***** SUPPLIED RECORDS *****
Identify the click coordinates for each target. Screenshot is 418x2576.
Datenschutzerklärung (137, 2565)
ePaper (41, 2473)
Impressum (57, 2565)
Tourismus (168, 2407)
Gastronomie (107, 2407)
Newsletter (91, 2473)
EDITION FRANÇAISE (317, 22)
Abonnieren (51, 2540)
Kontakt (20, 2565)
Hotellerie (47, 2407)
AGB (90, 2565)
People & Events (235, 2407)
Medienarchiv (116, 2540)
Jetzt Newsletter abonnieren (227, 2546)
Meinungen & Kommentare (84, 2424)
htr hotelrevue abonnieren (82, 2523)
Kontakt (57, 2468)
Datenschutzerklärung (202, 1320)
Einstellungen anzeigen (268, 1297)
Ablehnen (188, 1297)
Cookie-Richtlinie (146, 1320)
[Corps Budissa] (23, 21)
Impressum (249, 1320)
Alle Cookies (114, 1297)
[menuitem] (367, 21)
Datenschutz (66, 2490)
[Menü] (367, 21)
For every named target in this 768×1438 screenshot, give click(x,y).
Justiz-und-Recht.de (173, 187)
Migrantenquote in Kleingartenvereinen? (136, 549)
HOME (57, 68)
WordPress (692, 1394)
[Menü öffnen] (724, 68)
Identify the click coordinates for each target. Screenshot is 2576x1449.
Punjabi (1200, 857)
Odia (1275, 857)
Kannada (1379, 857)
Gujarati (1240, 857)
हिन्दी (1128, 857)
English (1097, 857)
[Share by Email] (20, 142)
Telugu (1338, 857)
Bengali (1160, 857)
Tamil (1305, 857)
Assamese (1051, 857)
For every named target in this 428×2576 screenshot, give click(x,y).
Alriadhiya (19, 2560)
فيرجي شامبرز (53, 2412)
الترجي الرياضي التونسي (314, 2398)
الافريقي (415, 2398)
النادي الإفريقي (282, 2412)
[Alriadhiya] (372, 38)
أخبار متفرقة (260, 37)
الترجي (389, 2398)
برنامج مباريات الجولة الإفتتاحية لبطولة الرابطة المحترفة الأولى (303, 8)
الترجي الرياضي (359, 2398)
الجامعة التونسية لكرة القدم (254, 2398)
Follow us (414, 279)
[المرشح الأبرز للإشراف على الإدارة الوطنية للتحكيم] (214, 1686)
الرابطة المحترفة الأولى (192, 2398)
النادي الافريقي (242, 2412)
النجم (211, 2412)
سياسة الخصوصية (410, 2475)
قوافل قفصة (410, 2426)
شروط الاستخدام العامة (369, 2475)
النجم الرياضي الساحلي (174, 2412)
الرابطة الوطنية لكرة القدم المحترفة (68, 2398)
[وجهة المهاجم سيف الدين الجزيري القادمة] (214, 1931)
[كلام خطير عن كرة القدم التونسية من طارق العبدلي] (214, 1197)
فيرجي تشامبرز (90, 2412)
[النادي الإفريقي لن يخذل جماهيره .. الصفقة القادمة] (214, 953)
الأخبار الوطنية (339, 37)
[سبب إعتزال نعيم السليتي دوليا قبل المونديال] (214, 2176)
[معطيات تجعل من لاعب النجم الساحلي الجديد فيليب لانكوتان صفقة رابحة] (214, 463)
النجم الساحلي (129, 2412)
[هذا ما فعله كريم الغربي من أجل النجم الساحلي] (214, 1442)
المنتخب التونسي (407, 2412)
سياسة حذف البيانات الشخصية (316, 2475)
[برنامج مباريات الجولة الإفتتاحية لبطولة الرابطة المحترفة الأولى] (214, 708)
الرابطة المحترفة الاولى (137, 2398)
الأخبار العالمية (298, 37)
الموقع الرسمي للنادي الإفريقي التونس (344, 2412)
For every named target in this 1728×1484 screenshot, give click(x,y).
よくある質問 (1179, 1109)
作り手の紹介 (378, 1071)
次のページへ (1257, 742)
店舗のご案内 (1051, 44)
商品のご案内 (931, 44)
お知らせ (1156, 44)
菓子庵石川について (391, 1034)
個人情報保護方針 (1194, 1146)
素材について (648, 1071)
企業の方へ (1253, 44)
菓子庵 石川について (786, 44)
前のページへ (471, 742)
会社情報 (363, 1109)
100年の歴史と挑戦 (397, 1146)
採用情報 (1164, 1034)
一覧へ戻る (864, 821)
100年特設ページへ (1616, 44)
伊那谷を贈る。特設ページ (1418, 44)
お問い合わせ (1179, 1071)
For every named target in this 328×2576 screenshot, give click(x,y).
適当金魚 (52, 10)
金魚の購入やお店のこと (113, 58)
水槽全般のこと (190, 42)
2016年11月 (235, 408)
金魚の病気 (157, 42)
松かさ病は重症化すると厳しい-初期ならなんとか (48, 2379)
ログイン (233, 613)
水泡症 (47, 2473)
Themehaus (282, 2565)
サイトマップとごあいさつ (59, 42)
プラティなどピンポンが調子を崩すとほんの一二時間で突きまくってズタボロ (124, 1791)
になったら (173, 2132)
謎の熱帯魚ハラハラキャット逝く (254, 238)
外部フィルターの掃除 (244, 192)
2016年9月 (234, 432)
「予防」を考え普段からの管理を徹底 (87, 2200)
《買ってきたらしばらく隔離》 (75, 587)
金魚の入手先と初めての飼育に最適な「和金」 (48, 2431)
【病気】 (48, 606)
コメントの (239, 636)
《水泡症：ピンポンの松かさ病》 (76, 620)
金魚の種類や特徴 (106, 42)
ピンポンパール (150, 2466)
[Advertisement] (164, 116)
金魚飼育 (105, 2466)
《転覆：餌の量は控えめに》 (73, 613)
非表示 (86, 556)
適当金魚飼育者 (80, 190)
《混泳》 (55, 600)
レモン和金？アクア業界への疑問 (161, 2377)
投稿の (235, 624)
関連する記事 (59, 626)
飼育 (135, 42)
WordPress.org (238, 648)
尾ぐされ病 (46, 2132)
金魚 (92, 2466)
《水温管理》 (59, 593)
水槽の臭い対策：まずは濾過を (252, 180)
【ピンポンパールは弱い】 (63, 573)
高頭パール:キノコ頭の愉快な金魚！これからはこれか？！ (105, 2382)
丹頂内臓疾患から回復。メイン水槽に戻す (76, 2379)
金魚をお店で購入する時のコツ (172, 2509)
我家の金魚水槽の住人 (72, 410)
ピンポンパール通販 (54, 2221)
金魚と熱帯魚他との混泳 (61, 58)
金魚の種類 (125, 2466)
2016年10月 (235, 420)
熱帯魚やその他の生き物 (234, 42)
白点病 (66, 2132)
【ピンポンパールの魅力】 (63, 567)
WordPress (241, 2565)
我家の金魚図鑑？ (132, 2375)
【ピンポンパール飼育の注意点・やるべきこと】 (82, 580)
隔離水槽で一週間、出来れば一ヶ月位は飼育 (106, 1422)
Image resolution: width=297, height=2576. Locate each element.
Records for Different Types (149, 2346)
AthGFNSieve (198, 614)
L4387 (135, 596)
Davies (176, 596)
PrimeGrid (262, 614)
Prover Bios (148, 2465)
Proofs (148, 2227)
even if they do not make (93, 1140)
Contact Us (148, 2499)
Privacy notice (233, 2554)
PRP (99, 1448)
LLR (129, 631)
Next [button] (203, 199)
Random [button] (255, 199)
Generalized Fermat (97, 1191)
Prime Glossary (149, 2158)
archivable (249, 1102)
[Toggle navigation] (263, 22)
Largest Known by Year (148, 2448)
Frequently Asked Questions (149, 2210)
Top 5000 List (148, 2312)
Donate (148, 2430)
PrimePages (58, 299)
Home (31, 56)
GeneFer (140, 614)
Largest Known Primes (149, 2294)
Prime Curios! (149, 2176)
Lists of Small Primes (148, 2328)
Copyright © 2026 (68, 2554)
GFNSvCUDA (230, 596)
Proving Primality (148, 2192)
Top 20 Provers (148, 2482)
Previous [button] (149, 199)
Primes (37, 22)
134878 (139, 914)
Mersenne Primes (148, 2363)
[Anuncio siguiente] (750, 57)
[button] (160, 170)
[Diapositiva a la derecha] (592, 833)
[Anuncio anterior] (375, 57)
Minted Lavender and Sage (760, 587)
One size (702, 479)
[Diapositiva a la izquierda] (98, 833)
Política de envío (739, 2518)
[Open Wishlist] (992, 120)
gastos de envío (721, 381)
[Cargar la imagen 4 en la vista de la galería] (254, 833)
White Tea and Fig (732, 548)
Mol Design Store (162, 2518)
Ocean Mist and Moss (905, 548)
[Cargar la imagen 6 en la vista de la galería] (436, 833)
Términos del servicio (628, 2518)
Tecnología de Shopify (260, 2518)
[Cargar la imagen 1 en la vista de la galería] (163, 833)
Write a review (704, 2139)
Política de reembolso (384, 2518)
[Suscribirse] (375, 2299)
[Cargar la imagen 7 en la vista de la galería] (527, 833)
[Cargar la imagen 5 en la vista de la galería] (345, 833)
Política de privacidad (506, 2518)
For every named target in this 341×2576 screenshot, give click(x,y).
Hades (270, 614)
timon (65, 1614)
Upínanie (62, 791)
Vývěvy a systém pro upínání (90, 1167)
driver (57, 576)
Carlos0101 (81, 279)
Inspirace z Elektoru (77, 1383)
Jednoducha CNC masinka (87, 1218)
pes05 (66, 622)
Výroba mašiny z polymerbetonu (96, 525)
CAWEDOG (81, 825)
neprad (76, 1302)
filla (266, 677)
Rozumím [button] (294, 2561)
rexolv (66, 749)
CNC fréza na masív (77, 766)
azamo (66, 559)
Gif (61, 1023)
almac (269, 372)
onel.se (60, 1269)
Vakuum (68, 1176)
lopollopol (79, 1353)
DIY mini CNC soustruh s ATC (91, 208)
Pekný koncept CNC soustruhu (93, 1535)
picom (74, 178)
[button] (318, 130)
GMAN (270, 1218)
*****
> [AIM OF THE TASK] Using the data above, repeat exactly the lines that begin at the line with "الأخبار الوطنية (339, 37)" and end at the line with "非表示 (86, 556)", both ends included.

> [FINISHED TASK]
الأخبار الوطنية (339, 37)
[سبب إعتزال نعيم السليتي دوليا قبل المونديال] (214, 2176)
[معطيات تجعل من لاعب النجم الساحلي الجديد فيليب لانكوتان صفقة رابحة] (214, 463)
النجم الساحلي (129, 2412)
[هذا ما فعله كريم الغربي من أجل النجم الساحلي] (214, 1442)
المنتخب التونسي (407, 2412)
سياسة حذف البيانات الشخصية (316, 2475)
[برنامج مباريات الجولة الإفتتاحية لبطولة الرابطة المحترفة الأولى] (214, 708)
الرابطة المحترفة الاولى (137, 2398)
الأخبار العالمية (298, 37)
الموقع الرسمي للنادي الإفريقي التونس (344, 2412)
For every named target in this 1728×1484 screenshot, give click(x,y).
よくある質問 (1179, 1109)
作り手の紹介 (378, 1071)
次のページへ (1257, 742)
店舗のご案内 (1051, 44)
商品のご案内 (931, 44)
お知らせ (1156, 44)
菓子庵石川について (391, 1034)
個人情報保護方針 (1194, 1146)
素材について (648, 1071)
企業の方へ (1253, 44)
菓子庵 石川について (786, 44)
前のページへ (471, 742)
会社情報 (363, 1109)
100年の歴史と挑戦 (397, 1146)
採用情報 (1164, 1034)
一覧へ戻る (864, 821)
100年特設ページへ (1616, 44)
伊那谷を贈る。特設ページ (1418, 44)
お問い合わせ (1179, 1071)
For every named target in this 328×2576 screenshot, give click(x,y).
適当金魚 (52, 10)
金魚の購入やお店のこと (113, 58)
水槽全般のこと (190, 42)
2016年11月 (235, 408)
金魚の病気 (157, 42)
松かさ病は重症化すると厳しい-初期ならなんとか (48, 2379)
ログイン (233, 613)
水泡症 (47, 2473)
Themehaus (282, 2565)
サイトマップとごあいさつ (59, 42)
プラティなどピンポンが調子を崩すとほんの一二時間で突きまくってズタボロ (124, 1791)
になったら (173, 2132)
謎の熱帯魚ハラハラキャット逝く (254, 238)
外部フィルターの掃除 (244, 192)
2016年9月 (234, 432)
「予防」を考え普段からの管理を徹底 (87, 2200)
《買ってきたらしばらく隔離》 (75, 587)
金魚の入手先と初めての飼育に最適な「和金」 (48, 2431)
【病気】 (48, 606)
コメントの (239, 636)
《水泡症：ピンポンの松かさ病》 (76, 620)
金魚の種類や特徴 (106, 42)
ピンポンパール (150, 2466)
[Advertisement] (164, 116)
金魚飼育 (105, 2466)
《転覆：餌の量は控えめに》 (73, 613)
非表示 (86, 556)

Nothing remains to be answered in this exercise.